DOCUMENT EXCERPT:
## BEGIN
Connecticut Superior Court, Judicial District of Hartford at Hartford
Nov 15, 2004
2004 Ct. Sup. 17295 (Conn. Super. Ct. 2004)

Opinion

No. CV 03-0825102

November 15, 2004


MEMORANDUM OF DECISION


This is an action in two counts brought by the plaintiffs, Joseph Ramondetta II and John Ramondetta against the defendant, Salvatore Amenta who in turn responds with a counterclaim. Count one of the complaint sounds in breach of fiduciary duty. The CUTPA claim has been withdrawn. Count three claims breach of the duty of good faith and fair dealing. Defendant's counterclaim sounds in unjust enrichment.

The facts are as follows. Six friends entered into a trust agreement with the corpus of the trust, property in Wethersfield, Connecticut.

The original trust agreement indicates that Salvatore Amenta, Jack Cannarella, Sebastian Ramondetta, Nicholas Cecere, Joseph Ramondetta and Sarino Garafolo, by way of an agreement entitled Trust Agreement dated May 4, 1971, agreed to contribute funds for the purpose of purchasing property known as 132 Silas Deane Highway, Wethersfield, Connecticut. Each contributed $25,000 to the Trust Fund.

Pursuant to this Trust Agreement, Salvatore Amenta was identified as the trustee. There is no provision in the agreement for trustee fees. Amenta managed the trust's asset, a 16,000 sq. ft. commercial building, for nearly twenty years without compensation. Amenta agreed with the trust's original settlors that he would be compensated for his work as trustee when the trust asset was sold because there was no income for much of its life. The beneficiaries of the trust, including Amenta, often had to add money to the general partnership through which the trust acted in order to meet ongoing expenses such as mortgage and taxes.

Plaintiffs were beneficiaries for the last six years of the trust's existence.
## END
RECORDED INFORMATION:
## BEGIN
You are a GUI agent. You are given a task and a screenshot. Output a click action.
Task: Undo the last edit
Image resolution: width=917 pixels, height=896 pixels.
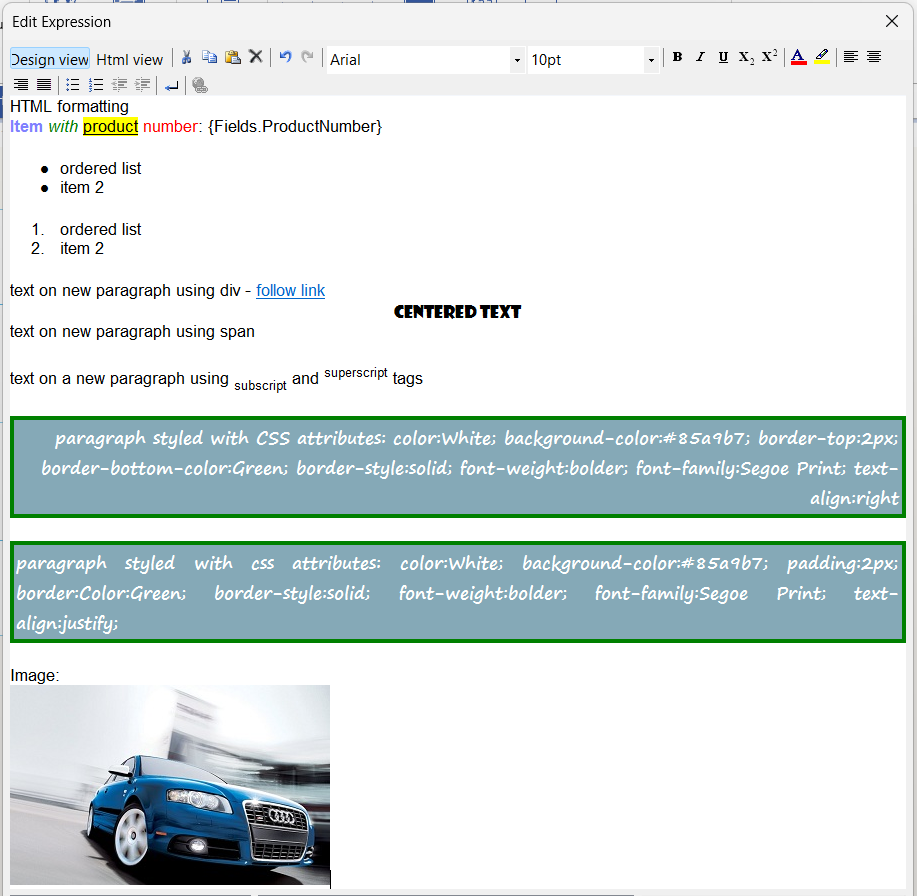tap(285, 57)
## END
Check each statement against the court memorandum above. Answer yes or no for each, and quote the words from the memorandum that settle it. 1. Each of the six friends contributed $25,000 to the Trust Fund. 2. The trust agreement provides for trustee fees. 3. The CUTPA claim is still part of the action.

EXERCISE RESULT:
1. Yes: "Each contributed $25,000 to the Trust Fund."
2. No: "There is no provision in the agreement for trustee fees."
3. No: "The CUTPA claim has been withdrawn."